As a business owner, providing PPE to your workers can be costly. However, you can easily control your PPE budget and make your investment as cost-effective as possible by correctly caring for your PPE and workwear. This will help to prolong its lifespan and keep it performing effectively for longer.
Here are our top tips for storing and caring for your workwear to get the best performance out of it, and keep your team safe for longer.
1. Avoid damp surfaces and direct sunlight
Damp environments and direct light sources can both drastically impact wearability and decrease the lifespan of workwear and PPE. Damp surfaces can cause the fabric to become wet, making it more likely to rot and depreciate in quality over time. Direct sunlight contains UV rays which can cause discolouration of workwear and degrade the fabric.
Therefore, when storing PPE and workwear, avoid both damp surfaces and direct sunlight. Ensure you provide your employees with an allocated storage space away from light and damp and set expectations for staff to use this space to store their items.
2. Hang workwear where possible
Where possible, workwear should be hung up on hangers when not in use. This is essential for any damp items – such as items that have been worn in wet weather conditions – as if left screwed up, the wet fabric can start to rot and deteriorate. However, all workwear will benefit from being hung up as this reduces the risk of contamination from other harmful substances such as chemicals and oil spills.
As an employer, having hooks or rails in the set place for workers to store their workwear is a great idea to encourage staff to care for their PPE properly. This also makes PPE inspections easier and will reduce the amount of workwear and PPE that goes missing.
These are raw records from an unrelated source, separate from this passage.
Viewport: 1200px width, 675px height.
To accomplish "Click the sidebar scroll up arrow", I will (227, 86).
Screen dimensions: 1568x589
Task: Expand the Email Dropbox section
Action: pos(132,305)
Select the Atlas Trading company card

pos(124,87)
3. Complete regular maintenance checks
Aside from these storage tips, you will also need to routinely check workwear and PPE for signs of damage both before and after use. Minor faults in items can usually be fixed easily, but damage gone unnoticed could lead to the item becoming irreparable. A member of staff who is trained in PPE legislation and its effectiveness at work should be responsible for this, but all staff can help by reporting any damage as soon as possible. Any items with even minor damage should not be used until the problem is rectified to help prevent any further deterioration or harm to the wearer.